»»
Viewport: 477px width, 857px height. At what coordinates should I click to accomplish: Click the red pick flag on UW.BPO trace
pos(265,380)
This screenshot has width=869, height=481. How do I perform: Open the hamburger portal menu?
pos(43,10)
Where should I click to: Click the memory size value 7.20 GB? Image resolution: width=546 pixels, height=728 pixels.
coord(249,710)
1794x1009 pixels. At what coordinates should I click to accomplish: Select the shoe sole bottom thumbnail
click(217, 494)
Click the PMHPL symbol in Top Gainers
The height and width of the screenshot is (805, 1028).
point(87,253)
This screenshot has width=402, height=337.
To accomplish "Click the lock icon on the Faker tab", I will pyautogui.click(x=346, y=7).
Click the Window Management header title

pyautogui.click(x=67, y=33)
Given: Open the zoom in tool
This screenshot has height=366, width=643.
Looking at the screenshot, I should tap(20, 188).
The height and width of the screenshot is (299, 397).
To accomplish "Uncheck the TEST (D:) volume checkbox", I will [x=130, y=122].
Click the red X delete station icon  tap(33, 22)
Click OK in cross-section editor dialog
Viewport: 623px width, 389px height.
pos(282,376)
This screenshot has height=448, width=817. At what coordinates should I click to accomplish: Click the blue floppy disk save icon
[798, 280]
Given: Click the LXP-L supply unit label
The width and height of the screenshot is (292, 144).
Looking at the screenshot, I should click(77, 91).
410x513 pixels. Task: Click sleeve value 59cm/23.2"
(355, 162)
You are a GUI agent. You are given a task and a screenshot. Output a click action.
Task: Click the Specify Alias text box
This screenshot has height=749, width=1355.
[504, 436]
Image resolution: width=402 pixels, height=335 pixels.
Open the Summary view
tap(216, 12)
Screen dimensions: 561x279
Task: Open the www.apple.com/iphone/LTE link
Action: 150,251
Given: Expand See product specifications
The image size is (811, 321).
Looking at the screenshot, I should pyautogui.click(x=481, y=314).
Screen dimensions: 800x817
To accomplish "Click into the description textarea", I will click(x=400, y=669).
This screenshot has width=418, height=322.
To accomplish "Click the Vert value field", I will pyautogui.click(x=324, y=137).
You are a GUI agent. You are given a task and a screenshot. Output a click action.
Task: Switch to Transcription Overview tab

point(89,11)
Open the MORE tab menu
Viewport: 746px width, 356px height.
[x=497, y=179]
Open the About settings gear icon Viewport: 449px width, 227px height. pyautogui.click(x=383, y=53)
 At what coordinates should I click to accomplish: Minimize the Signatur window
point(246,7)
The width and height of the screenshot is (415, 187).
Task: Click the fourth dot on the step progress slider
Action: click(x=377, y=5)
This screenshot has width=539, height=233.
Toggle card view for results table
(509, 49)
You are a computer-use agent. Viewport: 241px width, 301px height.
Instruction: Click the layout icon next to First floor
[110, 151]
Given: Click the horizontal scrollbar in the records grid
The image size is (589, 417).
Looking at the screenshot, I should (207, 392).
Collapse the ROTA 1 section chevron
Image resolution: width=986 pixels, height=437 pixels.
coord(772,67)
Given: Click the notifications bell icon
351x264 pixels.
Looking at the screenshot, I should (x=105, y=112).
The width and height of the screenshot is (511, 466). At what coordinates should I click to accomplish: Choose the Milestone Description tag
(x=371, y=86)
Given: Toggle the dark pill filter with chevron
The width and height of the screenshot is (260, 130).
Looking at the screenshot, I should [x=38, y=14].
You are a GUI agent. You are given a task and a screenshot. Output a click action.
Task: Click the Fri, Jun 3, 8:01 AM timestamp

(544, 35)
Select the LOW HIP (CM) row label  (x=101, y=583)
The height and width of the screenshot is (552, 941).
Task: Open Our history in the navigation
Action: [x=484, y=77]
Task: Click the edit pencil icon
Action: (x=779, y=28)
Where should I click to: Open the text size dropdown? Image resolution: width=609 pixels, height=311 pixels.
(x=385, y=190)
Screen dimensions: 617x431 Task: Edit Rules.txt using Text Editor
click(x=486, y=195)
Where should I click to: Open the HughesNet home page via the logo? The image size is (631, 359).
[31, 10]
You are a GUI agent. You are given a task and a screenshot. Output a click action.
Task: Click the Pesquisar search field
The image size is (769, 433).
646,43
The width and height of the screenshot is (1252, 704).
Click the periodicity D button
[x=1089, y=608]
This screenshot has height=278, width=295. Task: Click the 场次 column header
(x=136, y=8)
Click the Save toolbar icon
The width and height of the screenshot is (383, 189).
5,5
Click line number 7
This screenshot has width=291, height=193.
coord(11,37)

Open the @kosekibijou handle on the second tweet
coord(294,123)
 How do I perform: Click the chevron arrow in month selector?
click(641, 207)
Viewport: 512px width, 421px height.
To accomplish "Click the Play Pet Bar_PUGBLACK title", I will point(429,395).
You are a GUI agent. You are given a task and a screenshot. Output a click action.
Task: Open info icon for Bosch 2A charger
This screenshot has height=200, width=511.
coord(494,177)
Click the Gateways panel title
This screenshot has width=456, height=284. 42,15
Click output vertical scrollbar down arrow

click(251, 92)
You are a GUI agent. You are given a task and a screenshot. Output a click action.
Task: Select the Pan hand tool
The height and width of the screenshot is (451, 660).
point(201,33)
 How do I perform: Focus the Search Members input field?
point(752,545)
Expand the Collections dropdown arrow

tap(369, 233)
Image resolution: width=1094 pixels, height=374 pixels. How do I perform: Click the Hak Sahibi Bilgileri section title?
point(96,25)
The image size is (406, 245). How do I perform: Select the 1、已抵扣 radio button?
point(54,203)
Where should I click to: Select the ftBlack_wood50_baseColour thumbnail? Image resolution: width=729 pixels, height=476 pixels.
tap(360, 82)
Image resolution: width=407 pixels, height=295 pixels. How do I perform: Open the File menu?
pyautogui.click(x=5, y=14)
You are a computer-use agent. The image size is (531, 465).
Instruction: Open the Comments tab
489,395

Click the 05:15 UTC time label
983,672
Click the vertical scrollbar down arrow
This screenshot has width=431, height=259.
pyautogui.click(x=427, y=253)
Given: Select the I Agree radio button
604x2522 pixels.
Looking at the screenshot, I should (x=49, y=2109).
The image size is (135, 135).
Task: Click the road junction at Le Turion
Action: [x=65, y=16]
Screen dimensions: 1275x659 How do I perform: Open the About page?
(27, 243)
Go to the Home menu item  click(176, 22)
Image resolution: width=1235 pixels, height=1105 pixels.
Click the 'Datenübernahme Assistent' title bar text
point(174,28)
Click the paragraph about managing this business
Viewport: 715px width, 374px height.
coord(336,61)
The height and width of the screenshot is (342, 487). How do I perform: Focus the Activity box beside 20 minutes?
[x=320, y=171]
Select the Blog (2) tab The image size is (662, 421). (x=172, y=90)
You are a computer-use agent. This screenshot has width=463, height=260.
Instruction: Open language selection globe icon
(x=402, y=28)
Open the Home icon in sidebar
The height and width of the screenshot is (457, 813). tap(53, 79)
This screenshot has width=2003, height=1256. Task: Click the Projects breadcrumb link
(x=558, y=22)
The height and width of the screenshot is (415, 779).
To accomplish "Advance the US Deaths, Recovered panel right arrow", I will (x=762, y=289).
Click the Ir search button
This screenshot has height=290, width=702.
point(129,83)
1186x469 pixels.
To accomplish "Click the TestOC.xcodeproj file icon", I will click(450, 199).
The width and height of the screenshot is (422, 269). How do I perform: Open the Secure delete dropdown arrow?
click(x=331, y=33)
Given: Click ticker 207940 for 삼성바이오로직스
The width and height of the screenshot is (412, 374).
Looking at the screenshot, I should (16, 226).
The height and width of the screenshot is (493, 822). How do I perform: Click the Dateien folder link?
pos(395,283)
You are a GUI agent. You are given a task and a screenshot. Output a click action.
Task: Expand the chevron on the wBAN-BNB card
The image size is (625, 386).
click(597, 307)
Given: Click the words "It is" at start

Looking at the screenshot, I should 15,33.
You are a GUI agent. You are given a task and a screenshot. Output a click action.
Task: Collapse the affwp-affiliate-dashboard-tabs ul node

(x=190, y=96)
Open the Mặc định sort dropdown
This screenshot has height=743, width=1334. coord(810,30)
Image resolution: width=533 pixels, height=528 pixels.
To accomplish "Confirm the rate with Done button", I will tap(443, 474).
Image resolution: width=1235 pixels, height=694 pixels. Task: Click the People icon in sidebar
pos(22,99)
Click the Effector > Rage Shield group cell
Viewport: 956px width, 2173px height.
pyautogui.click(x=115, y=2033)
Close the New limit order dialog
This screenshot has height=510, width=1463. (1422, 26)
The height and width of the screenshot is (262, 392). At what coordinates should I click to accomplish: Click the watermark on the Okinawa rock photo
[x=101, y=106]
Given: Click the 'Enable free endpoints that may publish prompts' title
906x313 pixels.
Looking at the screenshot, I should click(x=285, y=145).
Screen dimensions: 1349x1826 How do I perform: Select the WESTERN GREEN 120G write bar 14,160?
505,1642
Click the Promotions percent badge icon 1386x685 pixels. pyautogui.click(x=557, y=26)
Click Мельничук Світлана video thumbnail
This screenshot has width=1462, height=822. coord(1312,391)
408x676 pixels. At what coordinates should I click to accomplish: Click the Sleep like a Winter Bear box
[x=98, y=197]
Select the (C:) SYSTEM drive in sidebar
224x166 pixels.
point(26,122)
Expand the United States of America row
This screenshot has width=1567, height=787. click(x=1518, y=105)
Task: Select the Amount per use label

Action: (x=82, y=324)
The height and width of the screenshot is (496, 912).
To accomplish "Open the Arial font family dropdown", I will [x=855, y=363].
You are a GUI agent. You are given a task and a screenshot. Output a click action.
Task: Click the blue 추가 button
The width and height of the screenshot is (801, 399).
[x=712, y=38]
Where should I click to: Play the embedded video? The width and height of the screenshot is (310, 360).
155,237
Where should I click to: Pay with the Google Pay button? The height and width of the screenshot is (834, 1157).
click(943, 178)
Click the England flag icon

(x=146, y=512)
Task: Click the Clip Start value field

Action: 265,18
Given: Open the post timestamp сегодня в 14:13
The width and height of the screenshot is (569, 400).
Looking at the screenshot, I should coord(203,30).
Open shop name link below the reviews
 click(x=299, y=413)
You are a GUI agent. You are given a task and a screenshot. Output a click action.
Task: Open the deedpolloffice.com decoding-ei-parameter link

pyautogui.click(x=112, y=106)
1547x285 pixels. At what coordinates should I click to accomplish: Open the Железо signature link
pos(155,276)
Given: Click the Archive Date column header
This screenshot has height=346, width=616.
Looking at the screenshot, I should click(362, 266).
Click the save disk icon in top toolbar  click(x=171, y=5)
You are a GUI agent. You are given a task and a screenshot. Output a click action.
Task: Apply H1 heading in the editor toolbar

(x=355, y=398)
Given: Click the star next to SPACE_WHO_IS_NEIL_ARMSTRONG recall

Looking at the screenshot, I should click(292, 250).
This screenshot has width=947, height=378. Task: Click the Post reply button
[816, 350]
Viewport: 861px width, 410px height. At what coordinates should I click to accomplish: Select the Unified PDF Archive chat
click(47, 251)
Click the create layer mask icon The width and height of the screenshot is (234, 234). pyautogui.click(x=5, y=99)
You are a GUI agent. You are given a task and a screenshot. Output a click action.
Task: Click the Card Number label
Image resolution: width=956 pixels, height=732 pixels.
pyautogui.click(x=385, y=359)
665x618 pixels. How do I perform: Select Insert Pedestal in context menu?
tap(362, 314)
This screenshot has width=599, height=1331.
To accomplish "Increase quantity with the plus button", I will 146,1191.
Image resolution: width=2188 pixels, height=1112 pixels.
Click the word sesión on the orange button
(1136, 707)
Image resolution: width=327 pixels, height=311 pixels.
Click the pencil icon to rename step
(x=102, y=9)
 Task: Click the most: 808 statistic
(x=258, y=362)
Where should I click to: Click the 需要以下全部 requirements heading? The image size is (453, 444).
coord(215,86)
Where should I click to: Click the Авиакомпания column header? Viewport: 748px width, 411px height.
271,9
««
TASK TO COMPLETE — In the listing above, locate the line containing "Image resolution: width=1235 pixels, height=1105" and the line containing "Given: Click ticker 207940 for 삼성바이오로직스". Extract those two lines and every line between them, exactly as written, and only those.

TASK OUTPUT —
Image resolution: width=1235 pixels, height=1105 pixels.
Click the 'Datenübernahme Assistent' title bar text
point(174,28)
Click the paragraph about managing this business
Viewport: 715px width, 374px height.
coord(336,61)
The height and width of the screenshot is (342, 487). How do I perform: Focus the Activity box beside 20 minutes?
[x=320, y=171]
Select the Blog (2) tab The image size is (662, 421). (x=172, y=90)
You are a computer-use agent. This screenshot has width=463, height=260.
Instruction: Open language selection globe icon
(x=402, y=28)
Open the Home icon in sidebar
The height and width of the screenshot is (457, 813). tap(53, 79)
This screenshot has width=2003, height=1256. Task: Click the Projects breadcrumb link
(x=558, y=22)
The height and width of the screenshot is (415, 779).
To accomplish "Advance the US Deaths, Recovered panel right arrow", I will (x=762, y=289).
Click the Ir search button
This screenshot has height=290, width=702.
point(129,83)
1186x469 pixels.
To accomplish "Click the TestOC.xcodeproj file icon", I will click(450, 199).
The width and height of the screenshot is (422, 269). How do I perform: Open the Secure delete dropdown arrow?
click(x=331, y=33)
Given: Click ticker 207940 for 삼성바이오로직스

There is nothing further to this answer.